Dazu kommt, dass die eine Seite behauptet, Microsoft hätte in einigen Ländern dafür gesorgt, dass vor allem dem Softwarekonzern gewogene Freunde über den Standard abstimmten. Im Internet war die Rede vom "Kauf von Stimmen", "dem Kapern von Standardisierungsgremien" sowie von "Manipulationen der Wahlvorgänge" in anderen Ländern. Das schwedische Normungsinstitut SIS (Swedish Standards Institute), dass sich zunächst für die Anerkennung von Microsofts Dokumentenformat Open XML als ISO-Norm ausgesprochen hatte, votierte später, wegen festgestellter Regelverstöße, mit Enthaltung.

Zweifel an der Kompatibilität

Zweifel an der Kompatibilität

Stefan Weisgerber, Geschäftsführer des Normenausschusses Informationstechnik und Anwendungen beim DIN, will die Vorgänge in anderen Ländern nicht kommentieren. Er betont aber, dass in Deutschland alles mit rechten Dingen zugegangen ist: "Jedes Mitglied, das wollte, konnte mit entscheiden. Es liegt uns auch keine Beschwerde vor." Über anders lautende anonyme Kommentare in der Presse zeigte er sich deswegen verstimmt.

Gerade im E-Government-Bereich wird die Diskussion mit Spannung verfolgt. Behörden, aber auch einzelne Kommunen, wollen sich von Microsoft-Standards lösen und setzen auf Open-Source-Anwendungen. Statt Microsofts Office-Paket sollen die Mitarbeiter dann - etwa in der Stadt München - die Anwendungen des Konkurrenzpakets OpenOffice benutzen. Die Gründe dafür sind zum einen niedrigere Kosten. Open-Source-Software kostet keine Lizenzgebühren, und man kann sie leicht selbst anpassen. Für Verwaltungen ist es aber gleichzeitig enorm wichtig, dass ihre Dokumente über alle Softwarelager hinweg gelesen und bearbeitet werden können. Kompatibilitätsprobleme darf es keine geben.

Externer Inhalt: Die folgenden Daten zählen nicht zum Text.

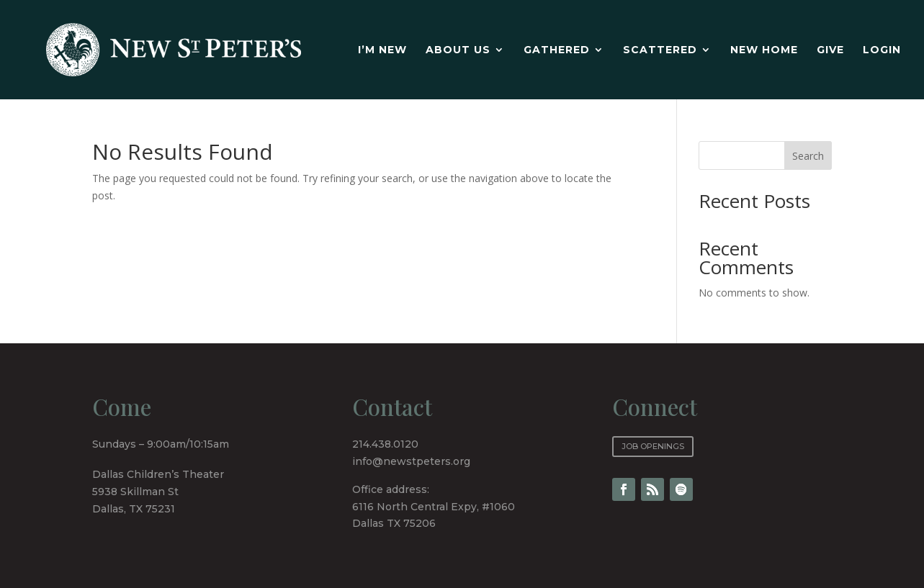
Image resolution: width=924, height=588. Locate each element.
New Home (764, 50)
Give (830, 50)
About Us (458, 50)
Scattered (660, 50)
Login (882, 50)
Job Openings (652, 446)
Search (808, 155)
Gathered (557, 50)
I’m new (382, 50)
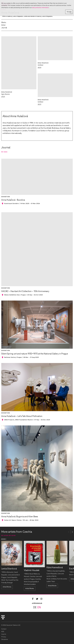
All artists (5, 536)
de (35, 608)
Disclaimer (4, 640)
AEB (2, 632)
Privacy (3, 637)
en (39, 608)
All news (4, 152)
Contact (4, 629)
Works (3, 22)
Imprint (3, 634)
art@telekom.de (37, 603)
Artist (3, 25)
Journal (4, 28)
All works (12, 536)
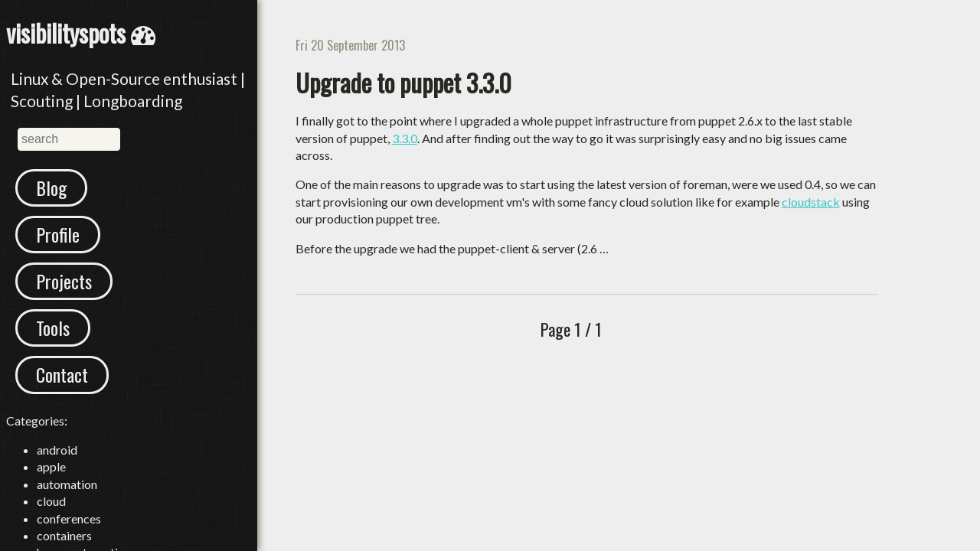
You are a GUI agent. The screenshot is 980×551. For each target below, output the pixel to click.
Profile (57, 234)
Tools (53, 328)
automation (67, 484)
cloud (51, 500)
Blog (51, 187)
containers (64, 535)
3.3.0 (404, 138)
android (57, 449)
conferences (69, 518)
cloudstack (811, 201)
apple (51, 466)
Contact (62, 374)
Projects (64, 281)
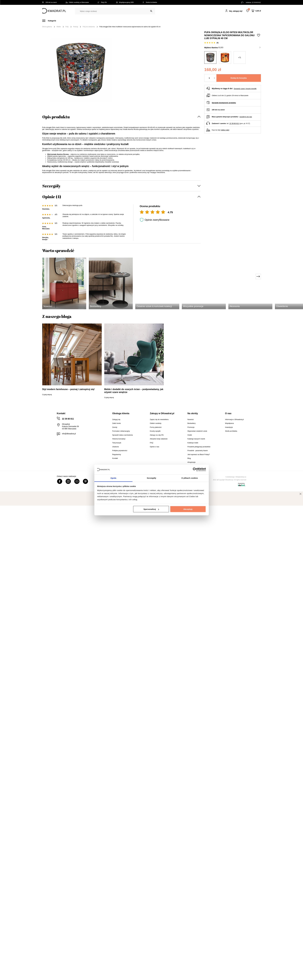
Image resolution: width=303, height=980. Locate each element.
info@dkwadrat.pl (69, 434)
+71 (240, 57)
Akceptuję (188, 509)
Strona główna (47, 27)
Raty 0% (102, 2)
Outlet (192, 21)
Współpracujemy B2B (125, 2)
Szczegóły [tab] (151, 478)
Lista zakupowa (249, 9)
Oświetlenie (179, 21)
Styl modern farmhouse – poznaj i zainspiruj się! (68, 389)
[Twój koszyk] (256, 11)
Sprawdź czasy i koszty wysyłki (245, 88)
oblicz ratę (225, 130)
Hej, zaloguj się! (236, 11)
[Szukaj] (151, 11)
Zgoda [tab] (113, 478)
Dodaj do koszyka (238, 78)
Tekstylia (164, 21)
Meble (62, 21)
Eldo (240, 47)
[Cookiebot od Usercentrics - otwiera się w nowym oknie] (195, 469)
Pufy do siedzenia (89, 27)
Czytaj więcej (47, 395)
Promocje (204, 21)
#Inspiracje (219, 21)
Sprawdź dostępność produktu (224, 103)
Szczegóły (51, 186)
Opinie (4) (52, 197)
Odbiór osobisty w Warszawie (77, 2)
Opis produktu (56, 117)
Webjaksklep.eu (241, 477)
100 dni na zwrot (49, 2)
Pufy (67, 27)
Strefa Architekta (150, 2)
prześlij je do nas (246, 116)
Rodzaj (76, 27)
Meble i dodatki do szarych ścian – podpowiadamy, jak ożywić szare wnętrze (134, 391)
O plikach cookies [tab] (189, 478)
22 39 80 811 (256, 2)
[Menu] (51, 21)
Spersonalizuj (151, 509)
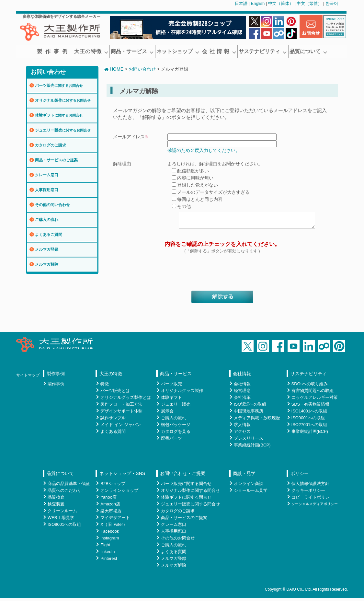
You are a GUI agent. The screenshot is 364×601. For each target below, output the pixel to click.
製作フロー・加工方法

Die Verantwortlichen wollen sich ebenfalls sicher sein, dass Dokumente auch in 30 Jahren noch problemlos gelesen werden können. Hier spielt auch ein gewisses Misstrauen gegenüber dem Quasi-Monopolisten Microsoft eine Rolle, der es in der Vergangenheit mit seinen geheim gehaltenen Formaten Wettbewerbern sehr erschwert hat, kompatible Konkurrenzprodukte zu entwickeln.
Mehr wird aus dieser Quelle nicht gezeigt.